■ What you are asked to do:
Pick up the account of the visit to the CBS Broadcast Center in New York and keep writing it, starting right after its last sentence.

The CBS Broadcast Center on West 57th in New York City blends in so well with its neighboring high-rises you can forget it's there. A few satellite dishes on the roof and some banners for WCBS show from the street. I walk inside and inform security who I am, where I'm from, what station I'm with. I'm wearing my KOLD News 13 polo to look more official. The guard makes a call and asks for a photo ID. He points a PC camera at me and after two tries I have a sticker badge with a black-and-white photo worse than any mugshot I've ever seen.
A.J., the CBS employee serving as my guide, shows me upstairs after a short wait. I get a quick tour of the CBS Newspath operation, which provides video news feeds to CBS affiliates for use in local newscasts.
Banks of monitors are everywhere, on every wall, above every desk in the three main workspace clusters of the newsroom. Some TV screens are divided up into four or more screens to jam more incoming video into them. To the side is a dark mini-anchor desk, used for breaking news, health reports and business wraps airing on local stations' morning newscasts. It's also used on "Up To The Minute," CBS' overnight news program.
It's after 5pm, so most of the heavy lifting is done for the producers. The feed coordinators are staying busy, gathering stories from around the country and the world, editing them, and spitting them back out. I'm led over to where video is going out digitally into CBS Newspath Now, which sends video out via computer files to servers at each station instead of via tape.
"Thumbs up means it's ready to go," points out a technician. When the piece is ready, he clicks it and it starts feeding into the system as a stream of bits via satellite. Sometimes three or four stories are going out at a time.
Just feet away, other technicians are doing the same thing the semi-old-fashioned way, pushing video and soundbites onto a private satellite channel one story at a time. But they too have help from digital technology, using a computerized system that stores the video in a long "time line" file -- instead of a tape recorder -- even if it goes out the analog way.
I'm led into one of three control rooms I'll encounter in the course of the visit. This one is handling live shots for CBS affiliates. The Newspath manager showing me around talks about the correspondents who do these shots, how busy they stay, and how they're connected at the electronic hip to the producers in New York.
"So if you've got to change a track on a package" -- news talk for altering some narration on a reporter's report -- "you just do it here and they revoice it out there."
Yes, I'm told. "We can even send scripts to them via Blackberry."
"How much of their own copy do the correspondents write?" I ask. I already know what the answer is.
Not much, or nearly nothing. But as we both understand, it's not by choice.
"They're so busy with all these live shots, they don't get a chance to get out," I'm told. It's the producers who have to run down the latest information and soundbites because the correspondents are cranking out live shots to Erie, PA and Glendive, MT.

■ Listed records:
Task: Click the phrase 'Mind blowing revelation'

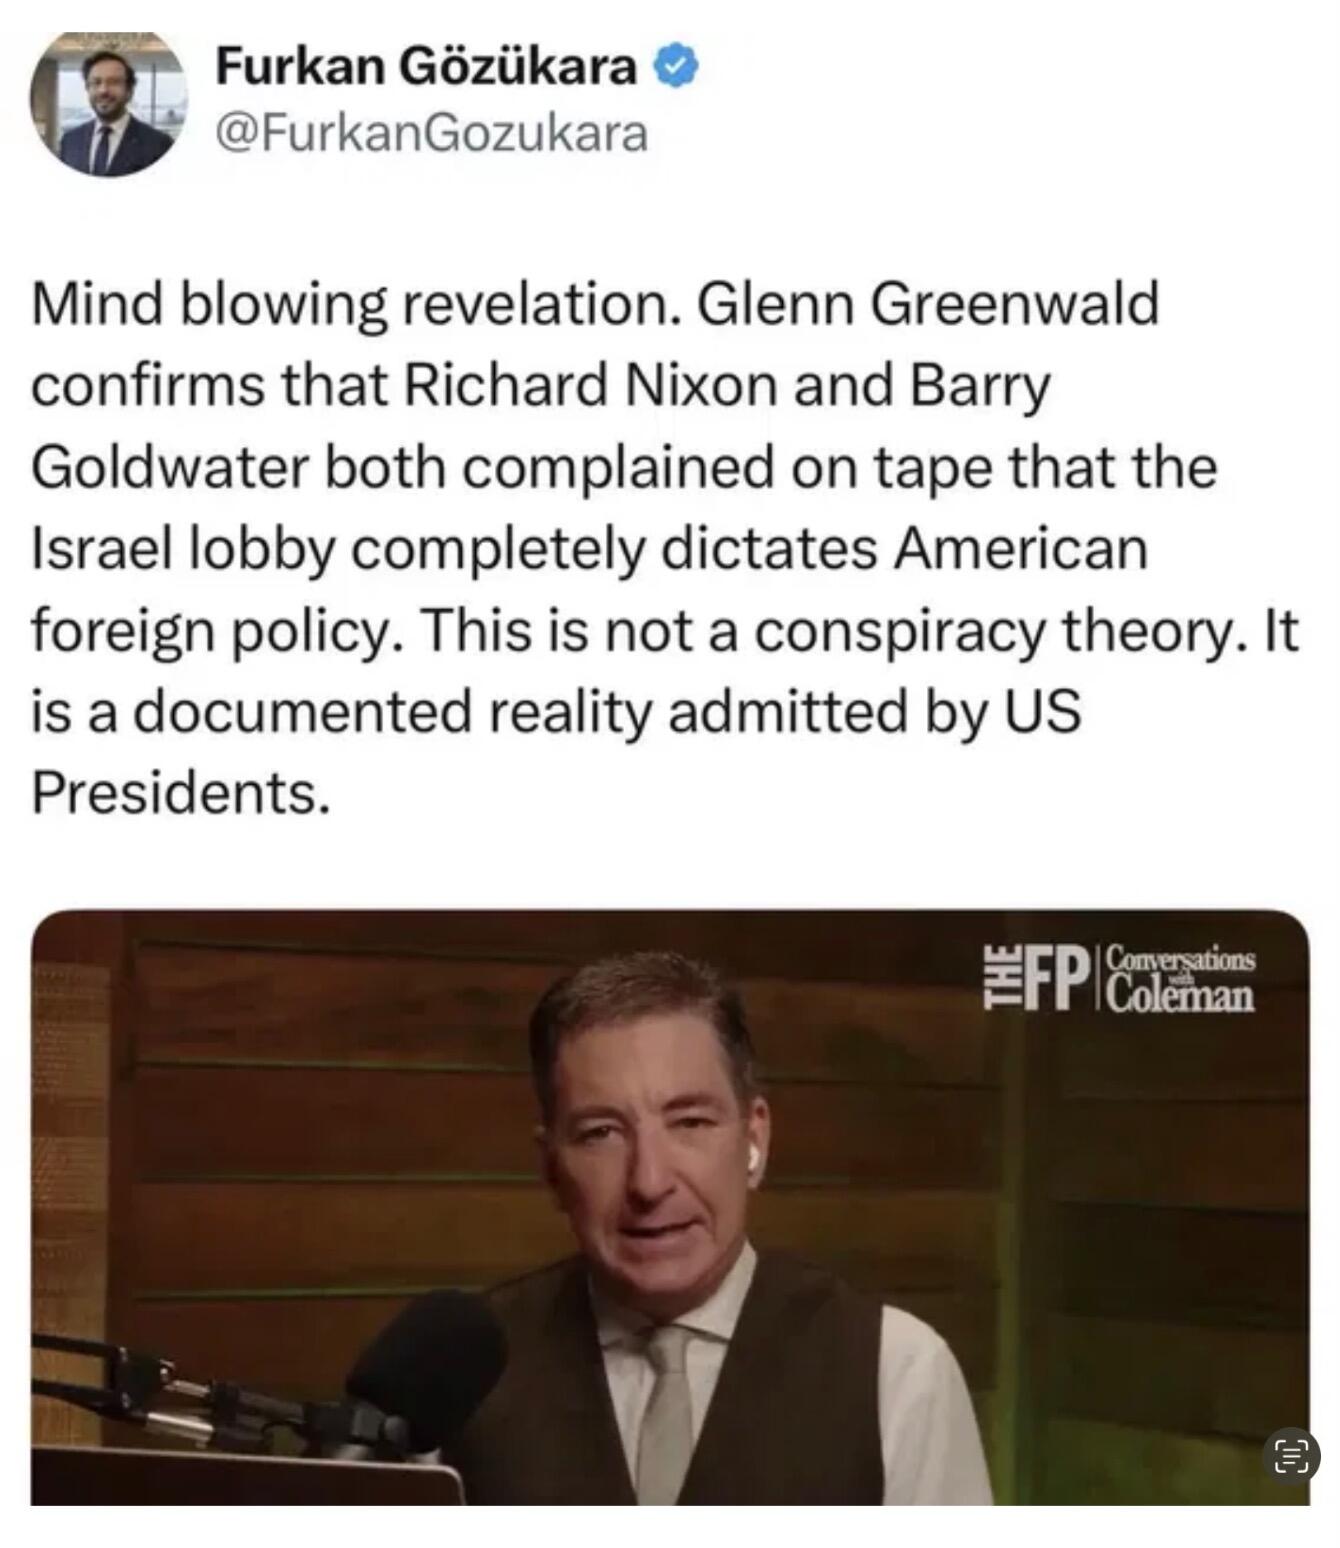Action: [x=349, y=304]
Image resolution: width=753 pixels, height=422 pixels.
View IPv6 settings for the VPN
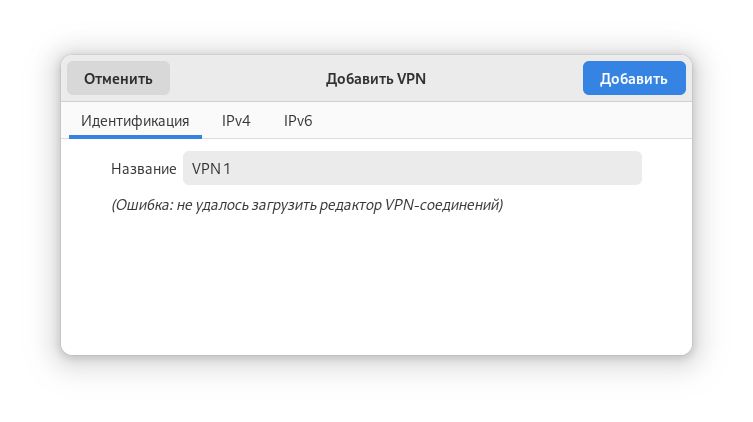tap(298, 121)
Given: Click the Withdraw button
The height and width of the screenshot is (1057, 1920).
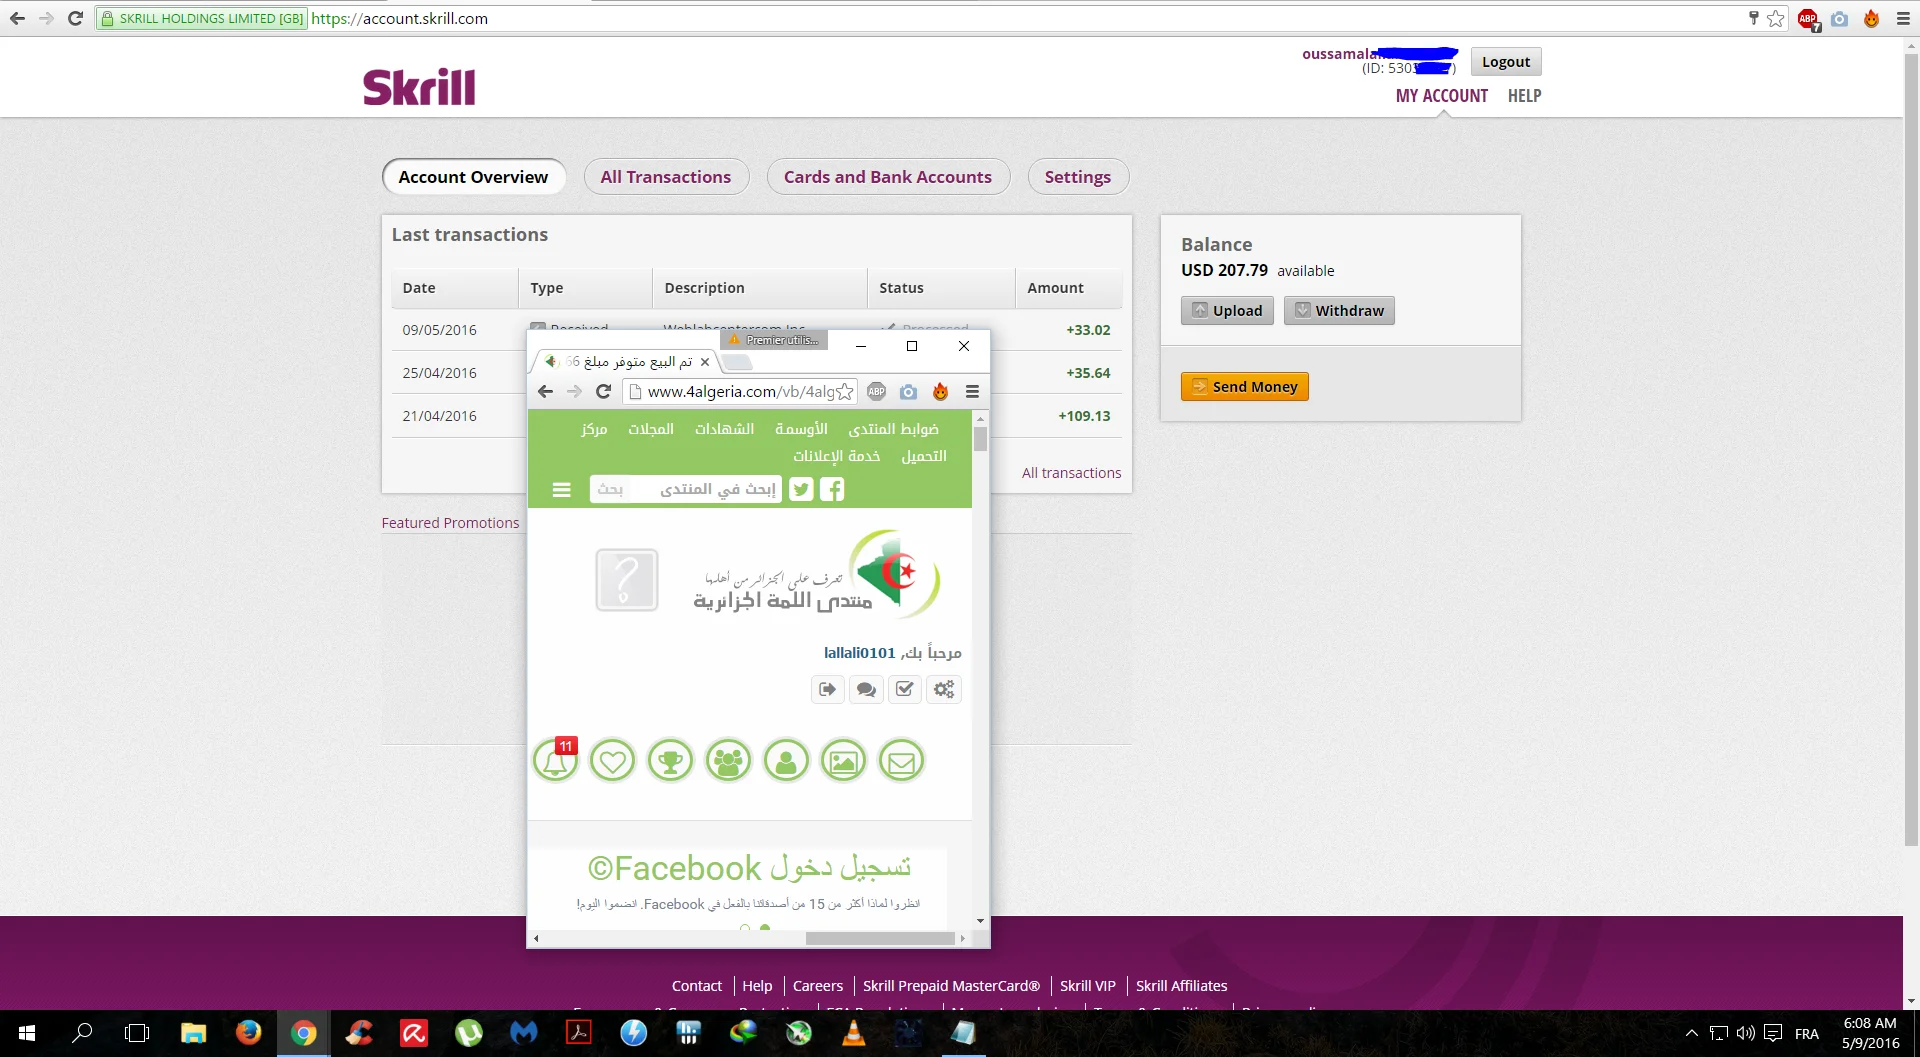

■ Result:
I run into a friend of one of the KOLD reporters who's coordinating news feeds. He calls the regional bureaus and they tell him what what stories they're working on. He pulls in the best stories from there, and also from what he can run down.
Now it's time for the big show -- the CBS Evening News with Bob Schieffer. A couple who work at a station in Spartanburg, SC join me as A.J. shows us onto the Evening News set.
As always, it looks smaller in real life. And just like KOLD back home, it's a working newsroom with computers and desks and writers plugging away in the background. A.J. explains how the set has evolved over the years through the Dan Rather era. But my eyes are zooming in on the man of the half-hour: Bob. He sits at a desk off set and to the left of the anchor podium, his back to us, busily tapping out words on the computer screen. A New York Daily News sits to his left, a water bottle to his right.
"Bob writes all his own pitches," A.J. explains to us. Or, he rewrites and tweaks what the CBS writers hand him.
The Executive Producer saunters over for a quick handshake. Rome Hartman is no strange name to me. I recognize it below the "Produced By" line on several 60 Minutes pieces. He's paid his dues much more than I'll ever afford.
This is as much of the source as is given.